テコンドーは武道でもありますので型の動作はすべてルールのない実戦に通じています。つまりテコンドーの基本動作は実戦に基づいた意味があるのです。そこを理解すると上達が一気に早まります。
1.正拳は手首のスナップを利かせて打つ
上記では正拳を打つ前の力の緩急について述べましたが、スピードやキレ以外にも理由があります。
それは相手の頭骨に当ててけがをしないことです。
人間の頭部は頑丈な骨がいくつも組み合わさってできています。
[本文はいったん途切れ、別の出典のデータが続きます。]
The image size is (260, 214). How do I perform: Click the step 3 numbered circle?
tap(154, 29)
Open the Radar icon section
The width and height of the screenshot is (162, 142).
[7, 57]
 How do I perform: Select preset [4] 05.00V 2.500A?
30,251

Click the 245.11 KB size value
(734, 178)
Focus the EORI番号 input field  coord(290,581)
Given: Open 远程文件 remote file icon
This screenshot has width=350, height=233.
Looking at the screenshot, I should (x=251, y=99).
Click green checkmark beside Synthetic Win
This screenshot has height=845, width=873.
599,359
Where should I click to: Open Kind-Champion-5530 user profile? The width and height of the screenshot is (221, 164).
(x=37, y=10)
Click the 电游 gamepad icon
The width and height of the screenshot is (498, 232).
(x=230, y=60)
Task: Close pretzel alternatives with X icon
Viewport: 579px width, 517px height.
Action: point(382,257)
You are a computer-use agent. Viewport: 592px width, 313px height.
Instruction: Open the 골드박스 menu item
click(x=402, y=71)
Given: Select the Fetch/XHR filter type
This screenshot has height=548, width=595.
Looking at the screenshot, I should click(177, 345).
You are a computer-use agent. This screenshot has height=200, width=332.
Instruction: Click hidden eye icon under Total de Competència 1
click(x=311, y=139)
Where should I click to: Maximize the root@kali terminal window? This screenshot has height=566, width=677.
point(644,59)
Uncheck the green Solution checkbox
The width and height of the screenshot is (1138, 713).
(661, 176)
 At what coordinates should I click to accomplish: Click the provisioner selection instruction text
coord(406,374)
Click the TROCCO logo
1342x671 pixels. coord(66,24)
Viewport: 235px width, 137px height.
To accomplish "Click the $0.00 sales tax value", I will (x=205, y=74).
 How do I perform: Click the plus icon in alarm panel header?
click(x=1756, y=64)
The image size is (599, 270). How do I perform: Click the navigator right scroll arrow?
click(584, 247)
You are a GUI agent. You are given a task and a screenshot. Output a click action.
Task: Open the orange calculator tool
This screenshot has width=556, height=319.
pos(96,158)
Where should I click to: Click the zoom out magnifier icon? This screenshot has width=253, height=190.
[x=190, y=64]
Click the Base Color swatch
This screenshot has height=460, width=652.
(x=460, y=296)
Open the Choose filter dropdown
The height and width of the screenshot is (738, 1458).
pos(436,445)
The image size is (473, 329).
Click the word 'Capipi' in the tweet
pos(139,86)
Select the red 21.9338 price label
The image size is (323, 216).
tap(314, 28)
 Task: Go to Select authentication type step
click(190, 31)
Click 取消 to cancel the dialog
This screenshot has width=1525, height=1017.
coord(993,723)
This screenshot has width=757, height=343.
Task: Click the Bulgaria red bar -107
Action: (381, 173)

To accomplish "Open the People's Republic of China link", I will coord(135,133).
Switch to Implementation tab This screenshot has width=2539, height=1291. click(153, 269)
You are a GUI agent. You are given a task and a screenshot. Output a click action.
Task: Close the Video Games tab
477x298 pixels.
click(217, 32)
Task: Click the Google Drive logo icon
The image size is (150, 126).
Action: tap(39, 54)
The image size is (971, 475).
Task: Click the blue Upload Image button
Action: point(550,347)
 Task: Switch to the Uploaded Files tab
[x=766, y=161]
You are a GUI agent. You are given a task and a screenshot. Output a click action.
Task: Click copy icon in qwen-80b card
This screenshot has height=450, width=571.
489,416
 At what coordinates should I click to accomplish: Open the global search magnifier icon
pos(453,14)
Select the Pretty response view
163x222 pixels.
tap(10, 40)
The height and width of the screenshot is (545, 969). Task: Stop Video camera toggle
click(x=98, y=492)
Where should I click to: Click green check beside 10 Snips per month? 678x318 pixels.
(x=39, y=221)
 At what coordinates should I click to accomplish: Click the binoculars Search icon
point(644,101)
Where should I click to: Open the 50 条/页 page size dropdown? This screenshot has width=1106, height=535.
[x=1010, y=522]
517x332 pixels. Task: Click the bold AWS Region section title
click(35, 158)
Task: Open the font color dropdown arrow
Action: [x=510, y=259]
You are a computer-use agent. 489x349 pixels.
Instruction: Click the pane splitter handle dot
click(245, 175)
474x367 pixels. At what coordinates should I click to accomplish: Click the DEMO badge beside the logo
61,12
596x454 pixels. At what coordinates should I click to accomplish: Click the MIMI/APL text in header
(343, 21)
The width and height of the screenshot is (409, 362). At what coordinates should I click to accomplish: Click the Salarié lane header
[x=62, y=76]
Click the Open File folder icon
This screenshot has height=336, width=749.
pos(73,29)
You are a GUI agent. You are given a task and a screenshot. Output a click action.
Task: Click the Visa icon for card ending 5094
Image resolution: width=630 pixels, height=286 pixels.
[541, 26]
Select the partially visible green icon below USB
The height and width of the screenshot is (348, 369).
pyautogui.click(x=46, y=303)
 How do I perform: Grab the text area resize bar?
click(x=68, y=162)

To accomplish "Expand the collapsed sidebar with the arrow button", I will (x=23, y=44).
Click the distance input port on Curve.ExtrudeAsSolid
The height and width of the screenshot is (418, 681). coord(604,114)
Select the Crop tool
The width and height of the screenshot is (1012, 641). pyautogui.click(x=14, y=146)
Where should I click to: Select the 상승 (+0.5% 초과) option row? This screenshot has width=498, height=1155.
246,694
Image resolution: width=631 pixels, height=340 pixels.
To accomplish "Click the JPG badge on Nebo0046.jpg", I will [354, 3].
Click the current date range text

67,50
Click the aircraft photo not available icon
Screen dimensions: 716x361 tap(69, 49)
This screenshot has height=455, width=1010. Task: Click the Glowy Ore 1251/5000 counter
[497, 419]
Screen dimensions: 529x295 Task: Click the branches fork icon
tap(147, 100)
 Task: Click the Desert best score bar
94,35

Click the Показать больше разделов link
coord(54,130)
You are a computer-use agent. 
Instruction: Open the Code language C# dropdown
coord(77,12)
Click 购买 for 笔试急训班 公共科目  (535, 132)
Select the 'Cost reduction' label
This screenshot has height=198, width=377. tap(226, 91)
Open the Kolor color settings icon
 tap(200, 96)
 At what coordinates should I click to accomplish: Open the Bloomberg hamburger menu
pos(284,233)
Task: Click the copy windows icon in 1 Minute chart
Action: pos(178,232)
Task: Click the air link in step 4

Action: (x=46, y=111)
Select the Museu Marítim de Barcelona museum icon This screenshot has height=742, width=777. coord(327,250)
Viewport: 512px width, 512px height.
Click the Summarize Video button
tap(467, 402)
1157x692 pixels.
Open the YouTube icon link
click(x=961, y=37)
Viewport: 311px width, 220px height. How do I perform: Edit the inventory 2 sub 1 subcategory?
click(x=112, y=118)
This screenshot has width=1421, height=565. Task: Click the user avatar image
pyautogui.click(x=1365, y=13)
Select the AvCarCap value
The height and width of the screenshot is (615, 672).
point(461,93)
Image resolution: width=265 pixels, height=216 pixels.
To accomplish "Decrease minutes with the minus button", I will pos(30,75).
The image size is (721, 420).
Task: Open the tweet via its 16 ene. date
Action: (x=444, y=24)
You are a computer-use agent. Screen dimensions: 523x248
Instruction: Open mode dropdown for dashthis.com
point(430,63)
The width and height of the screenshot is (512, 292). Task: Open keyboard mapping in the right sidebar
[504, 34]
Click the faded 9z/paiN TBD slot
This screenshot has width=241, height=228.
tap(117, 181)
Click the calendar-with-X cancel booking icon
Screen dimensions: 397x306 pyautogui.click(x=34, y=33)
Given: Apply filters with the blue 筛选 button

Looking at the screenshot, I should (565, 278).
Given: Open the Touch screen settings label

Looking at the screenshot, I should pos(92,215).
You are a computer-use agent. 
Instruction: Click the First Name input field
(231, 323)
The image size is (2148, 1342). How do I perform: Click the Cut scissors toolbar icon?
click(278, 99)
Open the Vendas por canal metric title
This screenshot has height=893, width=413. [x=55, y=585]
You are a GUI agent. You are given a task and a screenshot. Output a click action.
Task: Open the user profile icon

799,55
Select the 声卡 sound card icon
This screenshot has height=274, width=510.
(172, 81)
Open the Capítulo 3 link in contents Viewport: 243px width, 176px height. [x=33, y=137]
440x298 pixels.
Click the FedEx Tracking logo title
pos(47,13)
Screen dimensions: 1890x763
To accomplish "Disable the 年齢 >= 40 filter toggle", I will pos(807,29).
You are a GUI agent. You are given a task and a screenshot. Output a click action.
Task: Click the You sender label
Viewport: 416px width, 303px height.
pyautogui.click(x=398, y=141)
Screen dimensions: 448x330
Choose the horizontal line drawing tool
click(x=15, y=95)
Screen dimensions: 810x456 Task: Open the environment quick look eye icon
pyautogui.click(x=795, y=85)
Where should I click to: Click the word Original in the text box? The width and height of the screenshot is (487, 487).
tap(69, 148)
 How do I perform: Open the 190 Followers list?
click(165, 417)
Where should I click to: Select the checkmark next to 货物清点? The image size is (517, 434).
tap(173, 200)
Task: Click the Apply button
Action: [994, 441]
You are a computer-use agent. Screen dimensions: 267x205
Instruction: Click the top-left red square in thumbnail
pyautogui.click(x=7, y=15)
重要な器官である脳を守るためです。
それに比べて正拳はどれほど鍛えようと細い骨の集合体であることに変わりなく、額に当てたら拳が砕けてしまいます。
実戦で相手の顔面に正拳を打つ場合は「手首を柔らかくしてスナップを利かせる」ことを意識しましょう。
手を洗ったとき、水滴を払うときには手首の力を抜いてプラプラとスナップを利かせて払いますよね。あの感覚です。
初めから固く握りこんだ拳は棒と同じです。固いものに激突させれば自分の拳や手首が折れてしまいます。そこで手首のスナップを利かせて弾くように正拳を打てば固く握りこまないので拳を痛める心配もありません。
柔らかな状態から相手の鼻や顎を狙って打ち込むイメージで日々鍛錬しましょう。
以上がテコンドーにおける正拳の練習方法と上達のコツです。正拳は手わざの最も基本となる形なので、力の入れ方や抜き方を体で理解しましょう。ご清聴ありがとうございました。